Graduate Student Alumni Spotlight
Student Name: Nicole Harbison
Hometown: Sulphur Bluff, TX
Program: Master's in English
Employer: Longview ISD
Position: 11th, 12th Advanced Placement and International Baccalaureate English Teacher
When I began my undergraduate work in English and Secondary Education at Oklahoma Wesleyan University, I was unsure what I wanted to do after graduation. I chose my degree on somewhat of a whim expecting to use English as a platform for later studies. By the time I received my degree, I had serendipitously discovered a life-long career in teaching.
After graduation, I married and moved to East Texas, where I began teaching full time. I knew that I wanted to further my education, but I did not want just a nominal degree—a string of letters at the end of my name that required little challenge to obtain. Unlike my entrance into undergraduate work, I began my search for graduate school knowing absolutely what I wanted to do. I wanted to teach, as I had been already. Only, I wanted to become a better teacher than I already was.

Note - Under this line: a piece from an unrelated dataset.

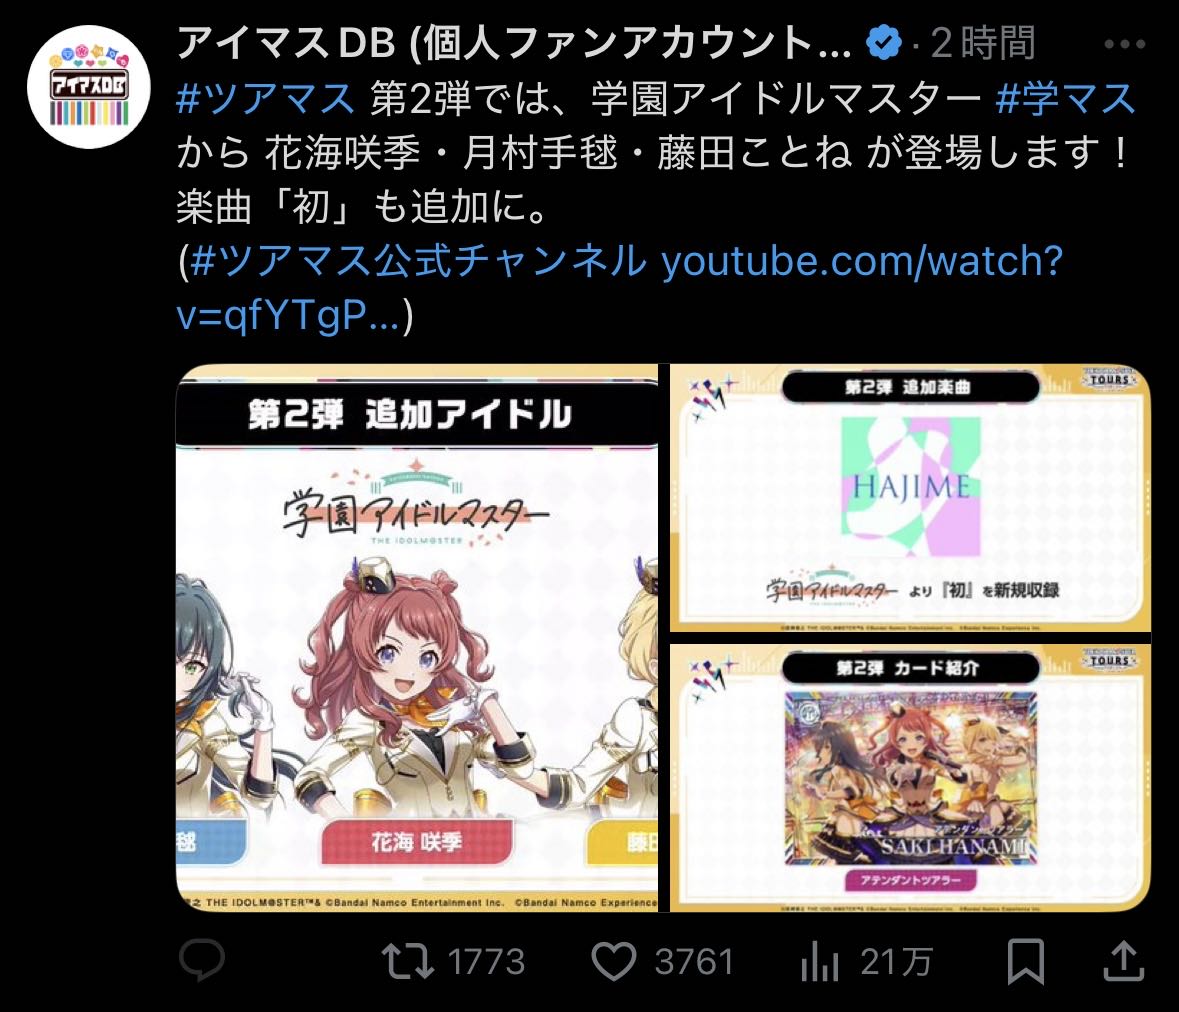Tap the retweet arrows icon
This screenshot has height=1012, width=1179.
[x=407, y=961]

When I started looking for a graduate school, I looked for a program that would challenge me—I saw my decision to attend graduate school as an opportunity to test myself. I am an inquirer by nature, and I wanted a program that would let me ask questions and probe for answers. I found that at the University of Texas at Tyler.
My experience at UT Tyler was exactly what I desired in a graduate program and more. Classes were scheduled so that I could attend while working full-time in another town. Every class that I took pushed me more than the last. My professors had continuously high standards that made me a better writer, reader, speaker, and thinker. The small but rigorous classes were allowed for individualized attention I would not have found elsewhere. Even the other students provided a courteous but stimulating environment in which differing ideas and view points served to sharpen my own interpretations of the material we studied.
What was most endearing about my graduate experience was the sense of camaraderie found between the students and the faculty. At the University of Texas at Tyler, we were not just numbers on a roster. We were known to each other and our professors. Our individual styles and fields of study were not just respected; they were appreciated and admired.
Now, having graduated, I feel as though I have really accomplished something of worth. My Master of Arts degree in English Literature from UT Tyler has made me a better teacher, and because of that, I am making better students, who will, in turn, make a better world for us all.